(Selected text):
- Head coach Kip Taylor
- Conference: Pacific Coast Conference
- Record: 3–6 (3–5 PCC)
- Head coach: Kip Taylor (5th season);
- Home stadium: Multnomah Stadium Parker Stadium

= 1953 Oregon State Beavers football team =

American college football season

The 1953 Oregon State Beavers football team represented Oregon State College as a member of the Pacific Coast Conference (PCC) during the 1953 college football season. In their fifth season under head coach Kip Taylor, the Beavers compiled an overall record of 3–6 record with a mark of 3–5 in conference play, placing sixth in the PCC. The team was outscored 187 to 39 on the season. Oregon State opened with five shutout losses, then visited and shut out the Idaho Vandals, 19–0, for their first points and win.

(Dataset excerpt):

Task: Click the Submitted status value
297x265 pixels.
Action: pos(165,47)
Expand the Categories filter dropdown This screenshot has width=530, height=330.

(What you should do):
Using the text on the 1953 Oregon State Beavers football team, answer these questions:
(a) Who was the head coach, and which season under him was this?
(b) In what place did the team finish in the Pacific Coast Conference?
(c) Which opponent did Oregon State beat for its first win, and what was the score?

(Solution):
(a) Kip Taylor was the head coach, and 1953 was his fifth season.
(b) The team finished sixth in the Pacific Coast Conference.
(c) Oregon State beat the Idaho Vandals 19–0.